This brings back memories of the 2002 SARS epidemic, which caused around 800 deaths and resulted in an estimated 1% hit to China’s gross domestic product.
“Translating the estimated SARS demand impact into 2020 volumes points to a potential 260,000 barrels per day negative shock to global oil demand on average,” Goldman Sachs (NYSE:GS) said in a research note dated Jan. 21.
“Such a demand impact (without an OPEC supply response) would point to an only $3/bbl impact on oil prices, although the initial high uncertainty could lead to a larger sell-off, as was the case in March 2003,” the bank added.

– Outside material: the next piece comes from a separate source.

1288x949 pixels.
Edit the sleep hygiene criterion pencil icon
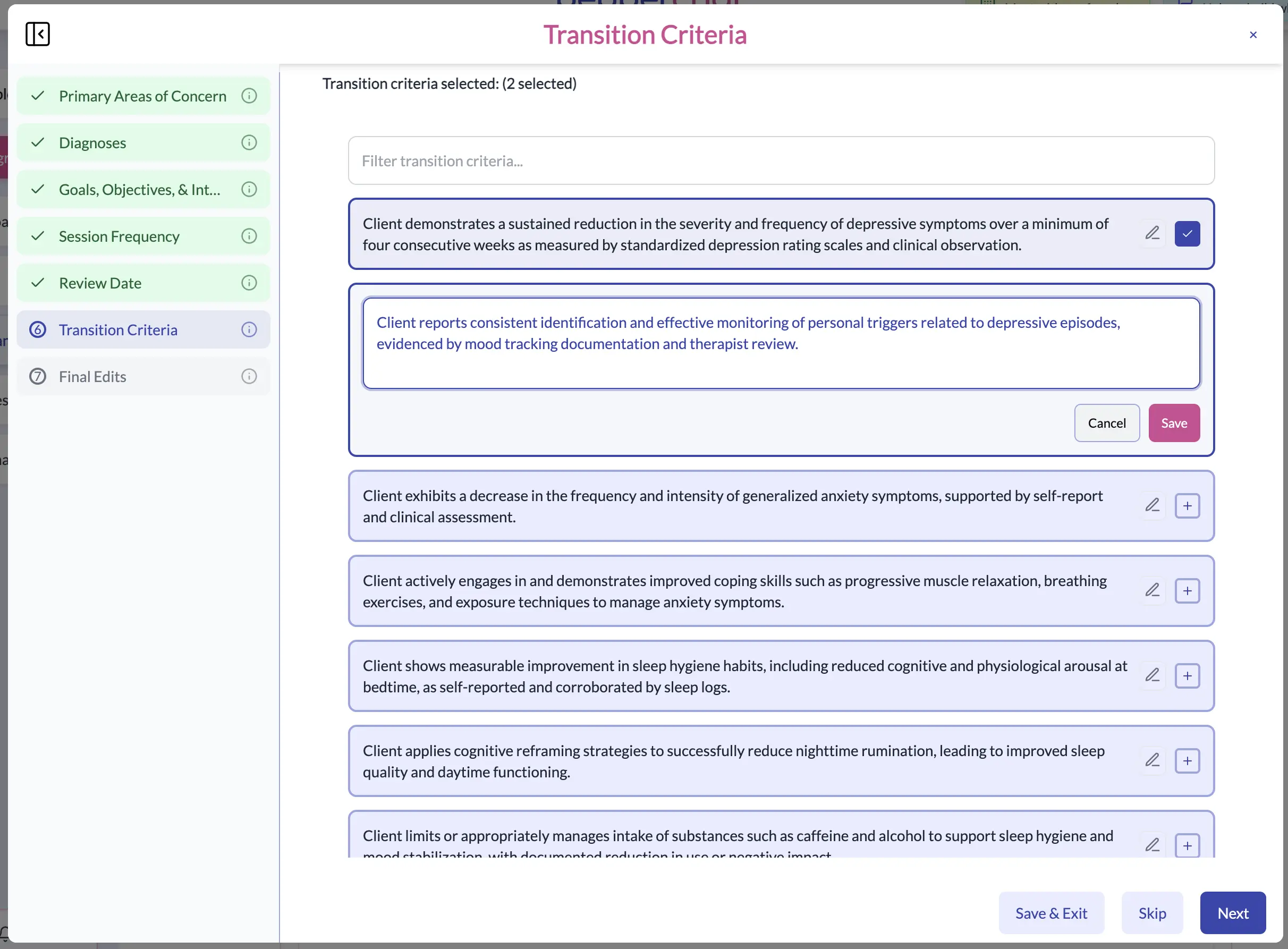1152,675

That means oil could even dip by as much as $6 per barrel — as it did at the height of the SARS epidemic in 2003, based on historical Investing.com data — before OPEC does something drastic to pull the market back higher.
Indeed, such is the perceived oversupply of the market that the loss of nearly all of the production from OPEC member Libya, where an attack by warlord Khalifa Haftar ended a brief ceasefire agreement earlier on Wednesday, appeared to have little impact.
Oil supply is still likely to rise in the near future, with the U.S. Energy Information Administration stating Tuesday that U.S. production is expected to rise to record highs in February, although the pace of the increase is weakening.
Eyes will turn later to the release of the weekly API inventory data, due at 16:30 ET (2130 GMT), after last week’s build of 1.1 million barrels.